Pode também acontecer que, num certo contexto, a “reforma” mais
importante seja a defesa ativa da Constituição existente mediante uma
renovada pedagogia constitucional em todas as áreas de governação. Mas
haverá algo comum a todas as reformas: tornar o sistema eleitoral mais
representativo e mais transparente; reforçar a democracia representativa
com a democracia participativa.


Os mais influentes teóricos liberais da democracia representativa
reconheceram (e recomendaram) a coexistência ambígua entre duas ideias
(contraditórias) que garantem a estabilidade democrática: por um lado, a
crença dos cidadãos na sua capacidade e competência para intervir e
participar ativamente na política; por outro, um exercício passivo dessa
competência e dessa capacidade mediante a confiança nas elites
governantes. Em tempos recentes, e como mostram os protestos que
abalaram muitos países a partir de 2011, a confiança nas elites tem
vindo a deteriorar-se sem que, no entanto, o sistema político (pelo seu
desenho ou pela sua prática) permita aos cidadãos recuperar a sua
capacidade e competência para intervir ativamente na vida política.
Sistemas eleitorais enviesados, partidocracia, corrupção, crises
financeiras manipuladas – eis algumas das razões para a dupla crise de
representação (“não nos representam”) e de participação (“não merece a
pena votar, são todos iguais e nenhum cumpre o que promete”). As
reformas constitucionais visarão um duplo objetivo: tornar a democracia
representativa mais representativa; complementar a democracia
representativa com a democracia participativa. De tais reformas
resultará que a formação da agenda política e o controlo do desempenho
das políticas públicas deixam de ser um monopólio dos partidos e passam a
ser partilhados pelos partidos e por cidadãos independentes organizados
democraticamente para o efeito.


O segundo conjunto de reformas é o que designo por hegemonia.
Hegemonia é o conjunto de ideias sobre a sociedade e interpretações do
mundo e da vida que, por serem altamente partilhadas, inclusivamente
pelos grupos sociais que são prejudicados por elas, permitem que as
elites políticas, ao apelarem para tais ideias e interpretações,
governem mais por consenso do que por coerção, mesmo quando governam
contra os interesses objetivos de grupos sociais maioritários. A ideia
de que os pobres são pobres por culpa própria é hegemônica quando é
defendida, não apenas pelos ricos, mas também pelos pobres e pelas
classes populares em geral. Nesse caso são, por exemplo, menores os
custos políticos das medidas que visam eliminar ou restringir
drasticamente o rendimento social de inserção.


As aprendizagens globais


A luta pela hegemonia das ideias de sociedade que sustentam o pacto
entre as esquerdas é fundamental para a sobrevivência e consistência
desse pacto. Essa luta trava-se na educação formal e na promoção da
educação popular, nos mídia, no apoio aos mídia alternativos, na
investigação científica, na transformação curricular das universidades,
nas redes sociais, na atividade cultural, nas organizações e movimentos
sociais, na opinião pública e na opinião publicada. Através dela,
constroem-se novos sentidos e critérios de avaliação da vida social e da
ação política ( a imoralidade do privilégio, da concentração da riqueza
e da discriminação racial e sexual; a promoção da solidariedade, dos
bens comuns e da diversidade cultural social e econômica; a defesa da
soberania e da coerência das alianças políticas; a proteção da natureza)
que tornam mais difícil a contra-reforma dos ramos reacionários da
direita, os primeiros a irromper num momento de fragilidade do pacto.
Para que esta luta tenha êxito é preciso impulsionar políticas que, a
olho nu, são menos urgentes e menos compensadoras. Se tal não ocorrer, a
esperança não sobreviverá ao medo.


Na América Latina, governos de esquerda não enfrentaram

nem questão da Constituição, nem da hegemonia. 

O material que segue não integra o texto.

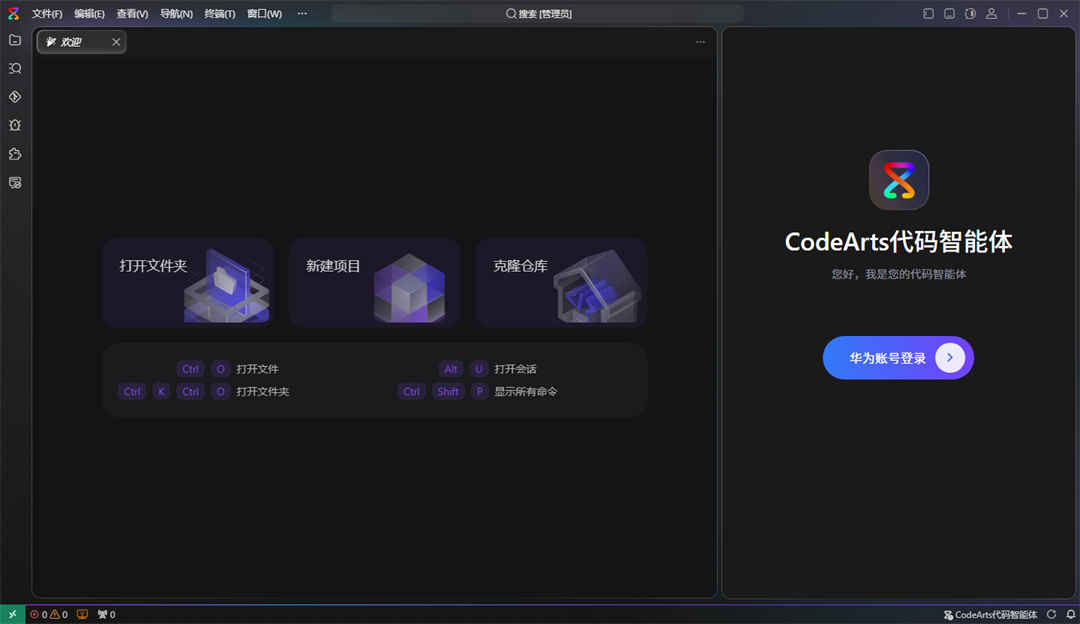Open the Source Control view

click(x=14, y=96)
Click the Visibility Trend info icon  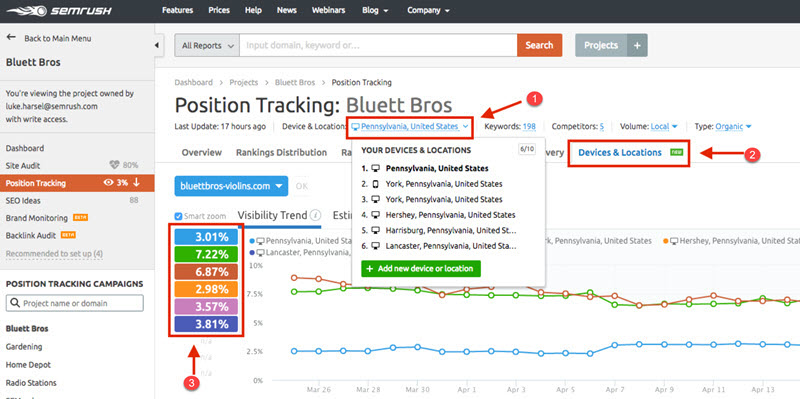click(x=316, y=215)
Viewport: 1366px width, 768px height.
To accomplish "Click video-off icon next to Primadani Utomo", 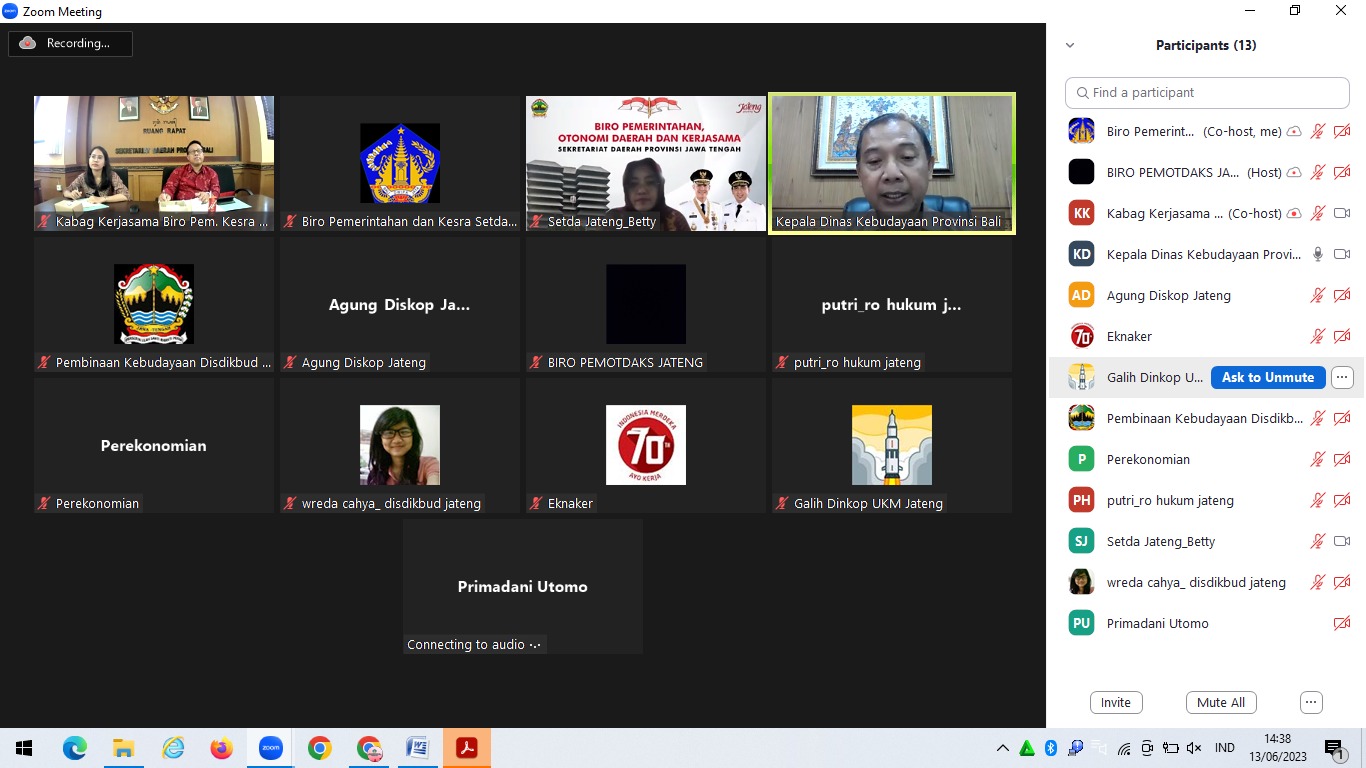I will point(1342,623).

No caso do Brasil, isso é ainda mais dramático

e ameaça todos os avanços da última década

Se algo se pode afirmar com alguma certeza sobre as dificuldades por
que estão a passar as forças progressistas na América Latina é que elas
assentam no facto de os seus governos não terem enfrentado nem a questão
da Constituição nem a questão da hegemonia. No caso do Brasil, este
fato é particularmente dramático. Ele explica em parte que os enormes
avanços sociais dos governos da era Lula sejam agora tão facilmente
reduzidos a meros expedientes populistas e oportunistas, inclusivamente
por parte daqueles que deles beneficiaram. Explica também que os muitos
erros que cometeram ( foram muitos, a começar pela desistência da
reforma política e da regulação dos mídia, e alguns erros deixam feridas
abertas em grupos sociais importantes, tão diversos quanto os
camponeses sem terra nem reforma agrária, os jovens negros vítimas do
racismo, os povos indígenas ilegalmente expulsos dos seus territórios
ancestrais, povos indígenas e quilombolas com reservas homologadas mas
engavetadas, militarização das periferias das grandes cidades,
populações rurais envenenadas por agrotóxicos, etc) não sejam
considerados erros, passem em claro e até sejam convertidos em virtudes
políticas ou, pelo menos, sejam aceites como consequências inevitáveis
de uma governação realista e desenvolvimentista.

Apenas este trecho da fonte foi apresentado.